Esa declaración de Telleldín era la principal prueba contra los ex policías liderados por Juan José Ribelli, a quienes se acusó de ser el eslabón de la conexión local. Pero ahora sólo quedan indicios. ¿Fueron los policías un chivo expiatorio? Es cierto que daban el papel: tenían negocios “non sanctos” con Telleldín en el doblaje de autos. Pero de allí a ser quienes entregaron la camioneta a los desconocidos que volaron la AMIA, hay un largo trecho.
No fue el pago la única irregularidad detectada por los jueces del Tribunal durante el largo juicio oral que ya lleva más de dos años y medio y se acerca a su fin. La sentencia seguramente tendrá también un largo capítulo sobre las irregularidades y hasta delitos que se habrían cometido durante la investigación encabezada por Galeano.
Así, paradójicamente, el juicio terminará señalando las irregularidades de la investigación. Pero poco y nada se sabe sobre los autores del atentado. Es más, casi todos los abogados defensores pusieron en duda durante sus alegatos el principal basamento de la causa: la existencia de un coche bomba. La SIDE, en base a servicios de inteligencia extranjeros, aseguró que hubo un conductor suicida, un libanés llamado Ibrahim Bru. Tanto el coche bomba como la pista de los policías bonaerenses fue la principal hipótesis de los diez años que lleva la investigación.
Aunque la tarea del Tribunal Oral es determinar si los acusados son culpables o inocentes, se supone que en su sentencia también echará luz sobre otros puntos oscuros de la causa, específicamente sobre la denominada “materialidad” del hecho, es decir cómo se produjo el atentado que mató a 85 personas.
Está claro que todos los atentados terroristas son difíciles de resolver.
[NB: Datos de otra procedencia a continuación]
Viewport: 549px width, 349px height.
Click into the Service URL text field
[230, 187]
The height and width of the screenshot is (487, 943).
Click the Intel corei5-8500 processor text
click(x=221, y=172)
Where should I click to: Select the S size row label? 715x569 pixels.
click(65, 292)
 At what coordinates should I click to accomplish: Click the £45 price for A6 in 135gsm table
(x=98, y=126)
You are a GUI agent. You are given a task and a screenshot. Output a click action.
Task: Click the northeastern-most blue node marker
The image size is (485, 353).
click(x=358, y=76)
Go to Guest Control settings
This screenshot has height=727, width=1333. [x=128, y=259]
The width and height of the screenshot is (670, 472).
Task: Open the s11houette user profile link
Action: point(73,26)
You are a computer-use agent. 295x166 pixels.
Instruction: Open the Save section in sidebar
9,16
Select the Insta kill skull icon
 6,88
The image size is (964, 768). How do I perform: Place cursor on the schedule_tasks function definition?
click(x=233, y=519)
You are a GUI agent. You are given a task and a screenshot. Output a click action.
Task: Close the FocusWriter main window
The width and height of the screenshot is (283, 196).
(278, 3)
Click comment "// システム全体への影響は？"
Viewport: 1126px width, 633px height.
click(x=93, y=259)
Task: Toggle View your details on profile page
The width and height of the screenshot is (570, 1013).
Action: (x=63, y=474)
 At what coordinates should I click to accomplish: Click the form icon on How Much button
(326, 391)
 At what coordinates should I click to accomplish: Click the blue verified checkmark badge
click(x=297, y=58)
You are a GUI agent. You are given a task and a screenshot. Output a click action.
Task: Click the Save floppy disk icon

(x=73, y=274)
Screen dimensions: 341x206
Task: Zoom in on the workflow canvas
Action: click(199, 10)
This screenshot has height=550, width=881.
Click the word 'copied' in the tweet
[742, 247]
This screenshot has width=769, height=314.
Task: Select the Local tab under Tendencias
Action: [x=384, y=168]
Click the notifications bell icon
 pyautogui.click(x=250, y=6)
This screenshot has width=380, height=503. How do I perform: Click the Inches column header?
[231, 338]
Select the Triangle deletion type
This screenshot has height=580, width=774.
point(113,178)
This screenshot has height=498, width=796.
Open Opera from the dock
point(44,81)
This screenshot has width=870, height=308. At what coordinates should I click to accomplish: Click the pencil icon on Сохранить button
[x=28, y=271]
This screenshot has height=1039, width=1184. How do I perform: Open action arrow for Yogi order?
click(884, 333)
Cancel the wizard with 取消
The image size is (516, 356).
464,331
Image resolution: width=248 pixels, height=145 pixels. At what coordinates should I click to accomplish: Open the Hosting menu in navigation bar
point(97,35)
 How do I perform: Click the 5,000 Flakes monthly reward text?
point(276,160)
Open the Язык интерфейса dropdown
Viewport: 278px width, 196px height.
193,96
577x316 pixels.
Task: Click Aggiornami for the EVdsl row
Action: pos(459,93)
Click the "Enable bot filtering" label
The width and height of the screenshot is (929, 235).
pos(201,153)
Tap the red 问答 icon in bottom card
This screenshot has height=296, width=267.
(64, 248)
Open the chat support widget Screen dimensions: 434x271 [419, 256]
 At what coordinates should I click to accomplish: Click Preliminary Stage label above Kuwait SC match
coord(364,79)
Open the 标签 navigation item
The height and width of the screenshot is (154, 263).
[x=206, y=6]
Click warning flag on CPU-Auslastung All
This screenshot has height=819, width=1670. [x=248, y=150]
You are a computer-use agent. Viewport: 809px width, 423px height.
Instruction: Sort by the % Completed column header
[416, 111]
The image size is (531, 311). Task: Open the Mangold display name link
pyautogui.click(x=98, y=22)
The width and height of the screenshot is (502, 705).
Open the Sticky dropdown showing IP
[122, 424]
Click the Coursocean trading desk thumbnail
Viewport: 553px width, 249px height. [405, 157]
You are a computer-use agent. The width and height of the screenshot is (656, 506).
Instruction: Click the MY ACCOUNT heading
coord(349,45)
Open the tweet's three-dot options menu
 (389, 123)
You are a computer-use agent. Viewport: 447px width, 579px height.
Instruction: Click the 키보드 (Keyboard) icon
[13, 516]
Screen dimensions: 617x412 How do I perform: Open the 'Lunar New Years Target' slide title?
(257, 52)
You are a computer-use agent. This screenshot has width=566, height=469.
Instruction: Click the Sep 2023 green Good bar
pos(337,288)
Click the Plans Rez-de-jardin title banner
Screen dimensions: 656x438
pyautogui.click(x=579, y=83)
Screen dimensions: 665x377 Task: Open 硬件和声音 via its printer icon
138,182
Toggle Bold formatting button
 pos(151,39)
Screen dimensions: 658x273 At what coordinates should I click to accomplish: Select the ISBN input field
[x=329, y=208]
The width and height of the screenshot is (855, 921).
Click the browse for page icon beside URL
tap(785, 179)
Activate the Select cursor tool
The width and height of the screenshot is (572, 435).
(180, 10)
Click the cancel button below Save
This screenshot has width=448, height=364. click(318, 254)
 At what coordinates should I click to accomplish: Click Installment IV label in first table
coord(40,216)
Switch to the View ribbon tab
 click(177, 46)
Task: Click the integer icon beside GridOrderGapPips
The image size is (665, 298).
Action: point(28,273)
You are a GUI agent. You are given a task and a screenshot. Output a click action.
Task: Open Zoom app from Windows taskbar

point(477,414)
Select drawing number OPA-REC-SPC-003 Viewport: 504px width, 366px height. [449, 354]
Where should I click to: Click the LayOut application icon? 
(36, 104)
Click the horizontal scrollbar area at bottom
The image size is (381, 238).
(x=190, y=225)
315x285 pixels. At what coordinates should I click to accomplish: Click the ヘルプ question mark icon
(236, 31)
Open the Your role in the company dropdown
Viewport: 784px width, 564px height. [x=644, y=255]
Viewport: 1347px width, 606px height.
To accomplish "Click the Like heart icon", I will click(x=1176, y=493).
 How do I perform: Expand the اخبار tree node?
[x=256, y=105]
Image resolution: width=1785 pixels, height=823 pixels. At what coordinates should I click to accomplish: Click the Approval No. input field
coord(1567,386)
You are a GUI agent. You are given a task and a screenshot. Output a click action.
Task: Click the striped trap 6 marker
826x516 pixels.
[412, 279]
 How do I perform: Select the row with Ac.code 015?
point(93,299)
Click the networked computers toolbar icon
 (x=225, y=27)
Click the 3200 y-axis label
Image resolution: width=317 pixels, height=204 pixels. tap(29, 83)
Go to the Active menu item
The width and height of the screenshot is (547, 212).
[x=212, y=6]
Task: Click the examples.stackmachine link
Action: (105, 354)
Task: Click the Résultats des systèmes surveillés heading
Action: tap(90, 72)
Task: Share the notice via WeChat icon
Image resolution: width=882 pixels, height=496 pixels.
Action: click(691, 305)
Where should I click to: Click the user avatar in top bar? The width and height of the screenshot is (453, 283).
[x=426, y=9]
España y su 11-M parecen ser una excepción. Pero también está claro que el Estado no hizo casi nada luego del ataque contra la Embajada de Israel, ocurrido dos años antes del de la AMIA, todavía trabado en la faz judicial.
El caso AMIA no viene a ser ninguna excepción en un país como la Argentina, donde sólo el 0,7 de los delitos que se denuncian llega a una condena, según estadísticas de la Procuración General de la Nación. Así viene a ratificarse la triste fama de la que gozan por estas tierras la impunidad y la falta de justicia.